Como admiram a “grande experiência” de Álvaro Cunhal, o qual, “sentindo o perigo do aventureirismo da extrema-esquerda”, soube conter os trabalhadores no cerco da Assembleia, “que poderia ter acabado numa insurreição geral”.
Uma contradição ressalta contudo das confissões destes combatentes de aviário, especialistas em jogar pelo seguro e dar facadas pelas costas. Se a extrema-esquerda não representava uma ameaça de tomada do poder porque “não tinha uma grande organização nem um grande propósito” (como de facto não tinha), e se o PCP também não pensava em tomar o poder (como de facto não pensava), porque Cunhal, “pela sua grande experiência”, apenas estava interessado em fazer “demonstrações de força como trunfo político” – então porquê era tão vital dar o golpe de Estado?
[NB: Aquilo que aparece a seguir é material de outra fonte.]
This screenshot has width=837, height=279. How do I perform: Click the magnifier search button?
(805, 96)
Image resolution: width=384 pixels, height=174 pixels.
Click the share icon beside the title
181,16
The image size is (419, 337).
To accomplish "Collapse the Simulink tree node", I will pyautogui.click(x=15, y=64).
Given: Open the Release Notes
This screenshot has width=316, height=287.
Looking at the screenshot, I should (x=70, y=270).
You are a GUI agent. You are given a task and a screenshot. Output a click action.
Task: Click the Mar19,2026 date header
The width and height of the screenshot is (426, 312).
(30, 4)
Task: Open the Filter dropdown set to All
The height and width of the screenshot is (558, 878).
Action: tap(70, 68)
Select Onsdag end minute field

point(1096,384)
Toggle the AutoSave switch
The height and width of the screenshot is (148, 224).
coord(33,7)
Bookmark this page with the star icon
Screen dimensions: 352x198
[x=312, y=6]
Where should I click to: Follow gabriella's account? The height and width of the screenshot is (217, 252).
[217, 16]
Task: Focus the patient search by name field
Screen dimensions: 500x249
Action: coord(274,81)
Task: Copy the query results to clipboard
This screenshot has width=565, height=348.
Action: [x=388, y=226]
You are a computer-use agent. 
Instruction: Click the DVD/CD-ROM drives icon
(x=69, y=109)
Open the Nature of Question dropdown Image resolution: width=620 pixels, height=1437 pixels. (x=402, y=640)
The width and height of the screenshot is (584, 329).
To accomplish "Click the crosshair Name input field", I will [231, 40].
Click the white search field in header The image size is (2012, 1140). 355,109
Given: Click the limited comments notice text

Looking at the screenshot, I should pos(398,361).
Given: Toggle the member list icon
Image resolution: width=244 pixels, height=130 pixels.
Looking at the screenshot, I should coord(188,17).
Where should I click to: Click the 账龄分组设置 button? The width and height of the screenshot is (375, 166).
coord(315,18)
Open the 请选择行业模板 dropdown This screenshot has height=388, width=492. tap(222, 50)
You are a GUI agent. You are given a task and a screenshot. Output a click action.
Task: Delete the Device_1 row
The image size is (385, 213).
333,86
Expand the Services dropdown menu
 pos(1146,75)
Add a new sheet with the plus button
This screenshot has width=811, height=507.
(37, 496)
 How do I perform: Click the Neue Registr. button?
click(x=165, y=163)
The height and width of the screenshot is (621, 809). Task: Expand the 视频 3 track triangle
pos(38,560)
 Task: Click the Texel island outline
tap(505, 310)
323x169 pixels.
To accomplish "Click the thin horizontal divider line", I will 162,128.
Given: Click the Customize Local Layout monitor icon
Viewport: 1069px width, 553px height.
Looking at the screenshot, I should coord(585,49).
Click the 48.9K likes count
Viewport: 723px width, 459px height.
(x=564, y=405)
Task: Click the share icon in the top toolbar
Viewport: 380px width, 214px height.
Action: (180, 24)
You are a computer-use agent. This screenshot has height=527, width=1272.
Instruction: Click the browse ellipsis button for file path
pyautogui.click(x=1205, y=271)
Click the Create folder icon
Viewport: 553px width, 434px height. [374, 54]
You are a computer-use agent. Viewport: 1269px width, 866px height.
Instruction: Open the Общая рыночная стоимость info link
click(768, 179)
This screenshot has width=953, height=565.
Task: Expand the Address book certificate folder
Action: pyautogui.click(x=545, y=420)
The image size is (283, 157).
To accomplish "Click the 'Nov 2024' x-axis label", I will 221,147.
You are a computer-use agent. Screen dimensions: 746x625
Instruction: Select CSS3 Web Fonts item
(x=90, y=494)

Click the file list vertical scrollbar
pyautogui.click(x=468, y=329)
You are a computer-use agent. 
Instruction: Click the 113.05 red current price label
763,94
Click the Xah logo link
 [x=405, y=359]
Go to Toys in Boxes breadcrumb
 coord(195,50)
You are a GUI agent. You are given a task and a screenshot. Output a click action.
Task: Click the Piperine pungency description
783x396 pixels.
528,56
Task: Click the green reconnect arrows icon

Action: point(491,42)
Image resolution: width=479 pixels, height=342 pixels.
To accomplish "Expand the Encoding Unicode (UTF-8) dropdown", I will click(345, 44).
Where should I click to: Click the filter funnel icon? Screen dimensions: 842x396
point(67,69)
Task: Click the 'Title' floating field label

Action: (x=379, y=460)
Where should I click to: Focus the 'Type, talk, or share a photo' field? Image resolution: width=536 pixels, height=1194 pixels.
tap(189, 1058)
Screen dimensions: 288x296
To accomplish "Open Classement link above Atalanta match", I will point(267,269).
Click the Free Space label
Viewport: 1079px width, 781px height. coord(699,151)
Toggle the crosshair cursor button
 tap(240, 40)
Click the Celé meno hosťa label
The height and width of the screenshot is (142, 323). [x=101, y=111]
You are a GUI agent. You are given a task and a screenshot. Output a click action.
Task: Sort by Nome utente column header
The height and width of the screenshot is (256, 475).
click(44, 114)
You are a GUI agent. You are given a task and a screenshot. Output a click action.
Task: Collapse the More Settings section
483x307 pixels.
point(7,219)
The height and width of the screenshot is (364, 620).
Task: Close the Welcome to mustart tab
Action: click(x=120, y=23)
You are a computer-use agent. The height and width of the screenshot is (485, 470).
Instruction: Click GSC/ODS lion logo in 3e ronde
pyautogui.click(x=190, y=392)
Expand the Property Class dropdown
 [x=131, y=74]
Porque era preciso meter na ordem o povo. Essa a razão profunda que emerge da argumentação dos generais. Nas suas palavras, eles agiram porque se impunha “defender os interesses de Portugal” contra o “poder popular, o armamento, o descontrolo, a indisciplina” – ou, em bom português, deram o golpe para esmagar as veleidades de soberania dos trabalhadores e salvaguardar os interesses da burguesia.
E assim fica completa a mal-cheirosa autópsia da “gloriosa jornada regeneradora do verdadeiro espírito do 25 de Abril”.